## What the exercise asks
Report all lines from the entries below in which "computer" appears.

Data items
:::::

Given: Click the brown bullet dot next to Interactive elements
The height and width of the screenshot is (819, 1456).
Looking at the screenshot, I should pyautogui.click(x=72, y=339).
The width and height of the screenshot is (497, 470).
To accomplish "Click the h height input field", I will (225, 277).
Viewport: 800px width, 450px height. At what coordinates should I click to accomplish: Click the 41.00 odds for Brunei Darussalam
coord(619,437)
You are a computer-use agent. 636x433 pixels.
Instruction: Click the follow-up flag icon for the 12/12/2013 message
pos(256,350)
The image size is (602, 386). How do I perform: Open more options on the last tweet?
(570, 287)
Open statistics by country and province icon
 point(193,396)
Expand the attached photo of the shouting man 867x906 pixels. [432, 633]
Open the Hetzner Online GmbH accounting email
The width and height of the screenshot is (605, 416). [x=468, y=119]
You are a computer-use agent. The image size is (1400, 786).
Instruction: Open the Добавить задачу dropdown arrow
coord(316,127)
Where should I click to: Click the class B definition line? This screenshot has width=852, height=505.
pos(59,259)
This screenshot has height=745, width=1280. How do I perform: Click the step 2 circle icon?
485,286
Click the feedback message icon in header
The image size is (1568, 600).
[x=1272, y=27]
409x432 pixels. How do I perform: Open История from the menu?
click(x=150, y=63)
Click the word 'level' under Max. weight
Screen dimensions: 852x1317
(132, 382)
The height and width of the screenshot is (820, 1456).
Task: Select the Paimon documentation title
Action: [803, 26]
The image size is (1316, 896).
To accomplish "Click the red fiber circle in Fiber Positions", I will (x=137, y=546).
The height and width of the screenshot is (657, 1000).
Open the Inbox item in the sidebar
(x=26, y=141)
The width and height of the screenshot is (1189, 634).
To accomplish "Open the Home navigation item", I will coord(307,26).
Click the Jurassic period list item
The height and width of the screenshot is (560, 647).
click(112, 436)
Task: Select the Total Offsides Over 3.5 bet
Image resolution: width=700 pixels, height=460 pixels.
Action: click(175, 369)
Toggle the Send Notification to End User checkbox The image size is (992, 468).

:::::

## Exercise answer
You are a computer-use agent. 636x433 pixels.
You are a computer-use agent. The image size is (1400, 786).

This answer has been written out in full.